The characteristics of novel SARS-CoV-2 variants identified in Romania. The phylogenetic analysis of the sequences reported in this study (magenta bars) and all available Romanian sequences on GISAID platform (blue bars). Specific clusters are highlighted (Top). SARS-CoV-2 genomic representation of the defining mutations for B.1.1.7 (dark magenta) and B.1.258 (green) lineages and the additional mutations observed in Romanian B.1.1.7 (magenta) and B.1.258 (khaki) sequences (Bottom).

The Romanian sequence assigned as VOC 202012/01 clustered with other sequences recently reported in Western European countries (The Netherlands, Finland, Germany, and France). This sequence has been collected from a Romanian patient with mild COVID-like illness. There was no history of recent travel abroad. However, the patient is living in a small town with a relatively large proportion of inhabitants working abroad, in Western European countries, including the United Kingdom. Further extended epidemiological inquires in the area are ongoing.

The particular mutations present in the VOC 202012/01 spike protein might have biological implications: N501Y is located in the receptor-binding domain and is associated with increased binding affinity to human ACE2 receptor, P681H seems to be important for infection and transmission due to its adjacent position to the furin cleavage site, and the deletion 69–70 is associated with increased viral infectivity in vitro and immune escape in immunocompromised patients. ⁵ This deletion, also described in other lineages, is most likely responsible for the failure of some diagnostic assays to detect the S-gene target.

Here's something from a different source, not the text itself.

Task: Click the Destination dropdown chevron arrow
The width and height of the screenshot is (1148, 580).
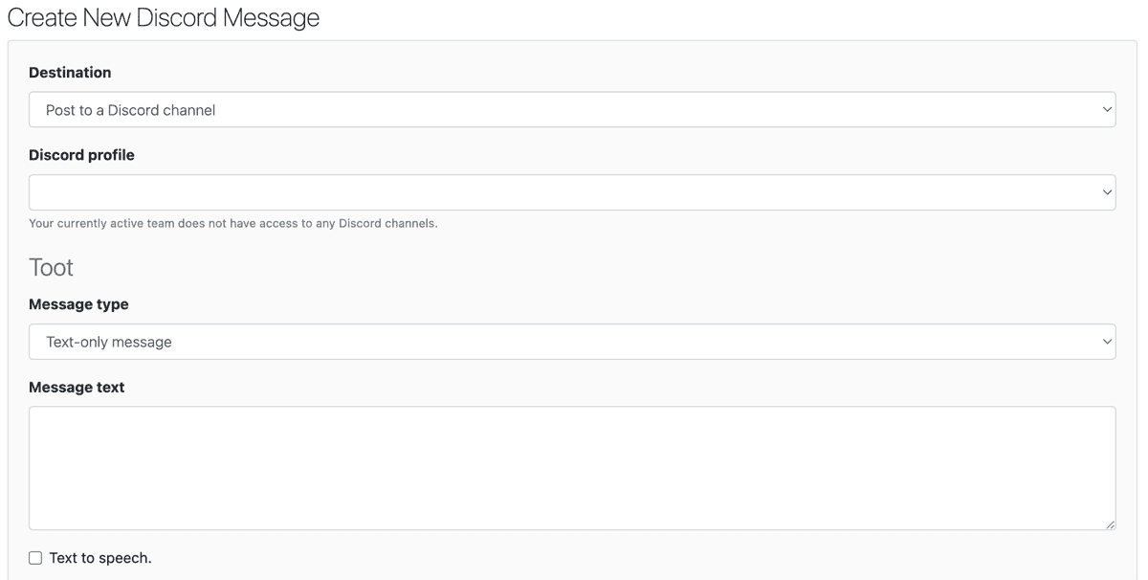Action: pyautogui.click(x=1107, y=110)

Additional new mutations, previously not detected in former VOC 202012/01, were present in the Romanian B.1.1.7 strain: P111T in NSP15, A119V in NSP14 and K68stop in ORF8. However, in a few sequences recently uploaded in GISAID database in January 2021, K68stop appears together with Q27stop mutation. The latter one alters the protein and favors the accumulation of further mutations downstream (e.g., R52I, K68stop, and Y73C). ⁶ The ORF8 protein of SARS-CoV2 was suggested to contribute to immune evasion. Cell culture data showed that ORF8 binds and downregulates the major histocompatibility complex class I, facilitating CD8 T cell escape. ⁷ Moreover, ORF8 protein is a major target for the humoral immune response. ⁸ Viruses with deletions in ORF8 gene were reported during the first months of the pandemic. It was shown that a 382 nucleotide deletion in ORF8 gene does not impact virus fitness, and it was suggested to be an immune evasion strategy. ⁹

VOC 202012/01 was first detected in United Kingdom in September 2020 and by mid-December became prevalent in three regions of England (South East, East of England, and London) and dispersed all over England. ^5,10 Starting with end of December 2020 an increasing number of countries, mostly European, reported sequences corresponding to VOC 202012/01, some of them, such as Denmark, Germany, or Australia, from samples collected as far back as November. ¹¹ Several biological mechanisms might contribute to the high prevalence of this lineage. An important mechanism is most probably its increased infectiousness, as suggested both by mathematical models and the observed lower Ct values. ⁵ A shorter generation time or the VOC's ability to escape immune response have not so far been supported by mathematical models as explanation for the rapid dispersion of this lineage. ^5,10

In conclusion, by screening for S-gene mutations using RT-PCR and WGS, we have identified one B.1.1.7 and three B.1.258 novel sequence variants. Each of these strains presented additional mutations with possible impact on the replicative capacity. Our results and similar ones support the view that public health strategies should include molecular monitoring of SARS-CoV-2, allowing adequate and rapid reaction to detect and react as soon as to changes that might affect transmissibility and/or antigenicity. Such a system is currently being implemented in Romania.